Pay-gradings: Are you able to challenge them?

We have recently been encountering several cases in which employees have been trying to argue that they have not been placed in the right pay grade and that they should be getting a higher salary. They have then gone on to express a desire to submit an unlawful deduction of wages claim for all the time that they have been on the lower grade when they feel they should have been earning more.

During our research for these claims we have unfortunately encountered some fairly recent case law, which for the most part prevents these employees from making their claim. The case in point is that of Kingston Upon Hull City Council v Schofield & Others UKEAT/0616/11/DM.[1]

The Claimants in this case had disputed the grades at which they had been evaluated and after losing internal appeals to remedy it they took the council to the Employment Tribunal. Their primary argument was that the difference in pay between the grades was an unlawful deduction from wages and they wanted the tribunal to evaluate the jobs properly. The Tribunal agreed with the employees and put forward that they would need to put itself in the place of the employer.

On appeal however, this decision was unfortunately overturned.
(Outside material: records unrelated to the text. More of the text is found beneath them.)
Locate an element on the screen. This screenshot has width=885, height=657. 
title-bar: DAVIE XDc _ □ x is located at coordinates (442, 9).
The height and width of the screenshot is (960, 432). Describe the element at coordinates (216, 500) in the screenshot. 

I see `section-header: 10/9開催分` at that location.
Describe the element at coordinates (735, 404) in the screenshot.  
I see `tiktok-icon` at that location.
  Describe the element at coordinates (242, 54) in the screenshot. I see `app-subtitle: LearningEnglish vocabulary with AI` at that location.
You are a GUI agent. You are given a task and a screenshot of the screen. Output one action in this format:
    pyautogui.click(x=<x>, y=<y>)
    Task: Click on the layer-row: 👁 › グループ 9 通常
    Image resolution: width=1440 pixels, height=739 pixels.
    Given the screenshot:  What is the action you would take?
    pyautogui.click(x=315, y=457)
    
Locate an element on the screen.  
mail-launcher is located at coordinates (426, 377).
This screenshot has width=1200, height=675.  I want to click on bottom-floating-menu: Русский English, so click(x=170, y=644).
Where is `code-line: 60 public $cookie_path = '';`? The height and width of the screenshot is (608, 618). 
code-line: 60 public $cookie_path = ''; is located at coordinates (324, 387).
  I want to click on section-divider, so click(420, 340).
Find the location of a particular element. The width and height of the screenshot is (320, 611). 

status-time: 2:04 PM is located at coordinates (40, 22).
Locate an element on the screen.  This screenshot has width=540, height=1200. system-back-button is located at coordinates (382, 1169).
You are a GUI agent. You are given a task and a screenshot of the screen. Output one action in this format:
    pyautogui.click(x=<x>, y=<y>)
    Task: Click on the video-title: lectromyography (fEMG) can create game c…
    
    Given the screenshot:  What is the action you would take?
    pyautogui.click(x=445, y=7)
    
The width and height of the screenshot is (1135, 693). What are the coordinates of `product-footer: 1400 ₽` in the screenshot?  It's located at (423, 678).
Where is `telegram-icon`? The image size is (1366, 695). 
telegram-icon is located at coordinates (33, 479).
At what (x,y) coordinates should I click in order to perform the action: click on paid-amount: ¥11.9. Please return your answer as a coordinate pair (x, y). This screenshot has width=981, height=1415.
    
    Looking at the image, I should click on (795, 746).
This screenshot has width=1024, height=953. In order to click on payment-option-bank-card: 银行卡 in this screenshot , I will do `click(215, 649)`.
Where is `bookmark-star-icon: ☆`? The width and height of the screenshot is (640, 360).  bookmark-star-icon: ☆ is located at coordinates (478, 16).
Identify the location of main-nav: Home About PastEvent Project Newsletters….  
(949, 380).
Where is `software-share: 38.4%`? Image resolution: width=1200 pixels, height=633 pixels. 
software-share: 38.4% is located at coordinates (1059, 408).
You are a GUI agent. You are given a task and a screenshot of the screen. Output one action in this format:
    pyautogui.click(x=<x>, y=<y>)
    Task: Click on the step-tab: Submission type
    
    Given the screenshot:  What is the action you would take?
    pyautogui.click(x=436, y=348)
The Appeal Tribunal ruled that the Employment Tribunal does not have the jurisdiction to undertake the exercise of job evaluation assessment to ensure it had been carried out properly.

It is also important to note that in unlawful deductions from wages you need to be able to claim a specific ascertainable sum of wages which was payable.[2] If the amount that you want to claim is unquantifiable due to not knowing what specifically you would be paid (which is often the case when you think you should be a pay grade higher) then the claim will be for damages that the Employment Tribunal has no jurisdiction over in these instances.

So it appears that unfortunately if you feel you are on the wrong pay grade unless you can resolve the situation informally it is unlikely that you will be able to challenge the decision.